For LDTs, FDA envisions that the Agency would generally review PMAs for high- risk (Class III) LDTs, whereas third parties would generally review the 510(k)s for lower risk (Class II) LDTs. FDA seeks to work with interested parties that have experience with laboratories and can meet FDA requirements for third party reviewers. FDA anticipates that inclusion of such groups will facilitate a more efficient review process for LDTs. If this approach is successful, most 510(k)s for LDTs could be reviewed by appropriate third parties.

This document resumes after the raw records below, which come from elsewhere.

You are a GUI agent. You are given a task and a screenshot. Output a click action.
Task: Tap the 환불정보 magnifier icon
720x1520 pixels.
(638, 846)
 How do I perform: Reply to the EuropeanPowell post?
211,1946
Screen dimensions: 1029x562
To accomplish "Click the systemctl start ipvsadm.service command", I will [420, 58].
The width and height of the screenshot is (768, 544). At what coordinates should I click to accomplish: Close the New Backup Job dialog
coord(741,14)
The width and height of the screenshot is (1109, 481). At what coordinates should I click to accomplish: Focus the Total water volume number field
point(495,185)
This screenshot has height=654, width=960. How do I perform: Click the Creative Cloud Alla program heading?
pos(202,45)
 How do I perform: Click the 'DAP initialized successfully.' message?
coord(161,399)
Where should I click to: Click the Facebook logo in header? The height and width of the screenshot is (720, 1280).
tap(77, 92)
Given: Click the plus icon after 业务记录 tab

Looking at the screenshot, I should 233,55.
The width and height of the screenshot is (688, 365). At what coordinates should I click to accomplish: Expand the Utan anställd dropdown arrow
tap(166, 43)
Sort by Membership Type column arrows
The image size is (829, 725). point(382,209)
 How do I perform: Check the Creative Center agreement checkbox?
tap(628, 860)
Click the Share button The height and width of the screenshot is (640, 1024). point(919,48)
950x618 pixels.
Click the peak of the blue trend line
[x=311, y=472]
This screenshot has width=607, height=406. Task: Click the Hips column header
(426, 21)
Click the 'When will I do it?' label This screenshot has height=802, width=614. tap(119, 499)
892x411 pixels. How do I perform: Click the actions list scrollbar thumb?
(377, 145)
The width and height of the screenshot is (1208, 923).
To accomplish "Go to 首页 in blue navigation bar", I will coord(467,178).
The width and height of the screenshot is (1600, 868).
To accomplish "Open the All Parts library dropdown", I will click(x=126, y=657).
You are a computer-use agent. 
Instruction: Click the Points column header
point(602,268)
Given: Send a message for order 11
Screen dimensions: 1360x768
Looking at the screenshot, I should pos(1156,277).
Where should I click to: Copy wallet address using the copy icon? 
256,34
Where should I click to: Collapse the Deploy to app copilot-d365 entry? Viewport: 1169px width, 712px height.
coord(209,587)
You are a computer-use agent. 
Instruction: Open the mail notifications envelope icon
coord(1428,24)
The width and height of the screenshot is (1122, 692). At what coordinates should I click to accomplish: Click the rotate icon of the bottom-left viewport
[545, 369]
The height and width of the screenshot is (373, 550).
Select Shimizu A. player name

F. Quality System Regulation Requirements

The Quality System Regulation (21 CFR Part 820) was developed to define the minimal quality system requirements that medical device manufacturers must implement in order to assure that the finished device will be safe and effective. FDA intends to continue to exercise enforcement discretion with respect to QS reg requirements, codified in 21 CFR Part 820, until a manufacturer of a given LDT submits a PMA or FDA issues a 510(k) clearance order for the LDT. Under this enforcement policy, the clinical laboratory manufacturing and using the LDT will be responsible for having a quality system in place that meets the minimum requirements codified in 21 CFR Part 820, either at the time of PMA submission (the facility that makes the device must pass an inspection as a condition of PMA approval as a matter of law (21 CFR 814.45(a)(3))), or prior to market launch for cleared devices, as applicable. This initial period of continued exercise of enforcement discretion for QS reg requirements is intended to allow time for laboratories to learn about their regulatory obligations under the Act, as well as to develop programs to comply with them. FDA intends to assist laboratories in understanding these and other applicable requirements prior to enforcing those requirements.